New Delhi, Nov 16 (UNI) President Pratibha Devisingh Patil today posed several questions to the media establishments on the status of women journalists, the professional facilities provided to them and their negative projection in the media, advising the latter to adequately highlight their stories of courage and determination in adversity.
''No doubt, from a historic perspective, women journalists have clearly made great advances in the last two decades in India.
They are reporting from the battlefield, the stock market and the State Assemblies," said Ms Patil, inaugurating the National Press Day celebrations here.
While complimenting the PCI for choosing the "Media and Women" as the subject for year-long discussions, workshops, seminars and symposiums at the central and state levels, the President said many questions needed answers like, "What is the status of women journalists today? Do they get the enabling environment to do well in their work? What facilities such as creches and adequate environment and leave for raising their children do women journalists get? and what type of mid-service training do they receive?'' In her forceful address, Mrs Patil observed that in a competitive profession like journalism, women naturally have apsirations to rise on the ladder, just as their male colleagues.

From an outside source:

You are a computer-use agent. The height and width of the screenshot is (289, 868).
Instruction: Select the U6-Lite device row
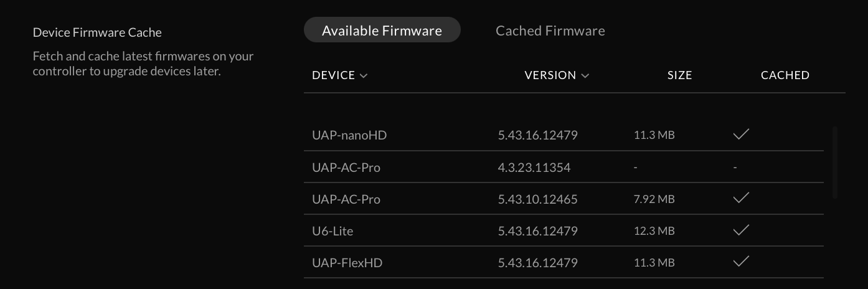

These are some of the issues which can be looked at by the managements of media organizations." On the media coverage of the various happenings, she said the nation is going through an important phase of evolution. "A new India is emerging which is confident and its economic growth has caught the attention of the world.... therefore, the media's perspective should be constructive." Minister of State for External Affairs Anand Sharma could not make it to the event for unavoidable reasons. Representing him was the Department Secretary, Sushma Singh, who noted that with increasing participation of women in both print and electronic media over the years, it is seen that women today have aquired eminence in the field and occupy high positions including those of editors and directors in leading media establishments." "In the year 1996, women's particpation in the Indian media was only 8 per cent. At present there are 12 per cent women journalists in the country," Ms Singh said.
In his 16-page key note address, PCI Chairman Justice Ray referred to the gender inequality, wage discrimation, crime against women, health scene and male-female ratio, women education as areas for immediate attention.
Justice Ray deplored that while it is true that media has brought to light, as never before, certain misdemeanours against women but in a very subtle manner and it also perpetuated the stereotype image of woman as a householder and an inconsequential entity in the traditional value system.
"Generally, women's problems never figure on the front page of a newspaper unless it is a gruesome murder or rape. Even on women's page, the newspapers do not usually address relevant issues and the reporting is all about beauty tips, recipes and fashion syndrome among others," the PCI Chairman added.
INS chief and PCI member H M Kama and Counsel secretary Vibha Bharadava also addressed the gathering. The celebrations were attended by eminent media experts, jurists and students of various institutes of journalism.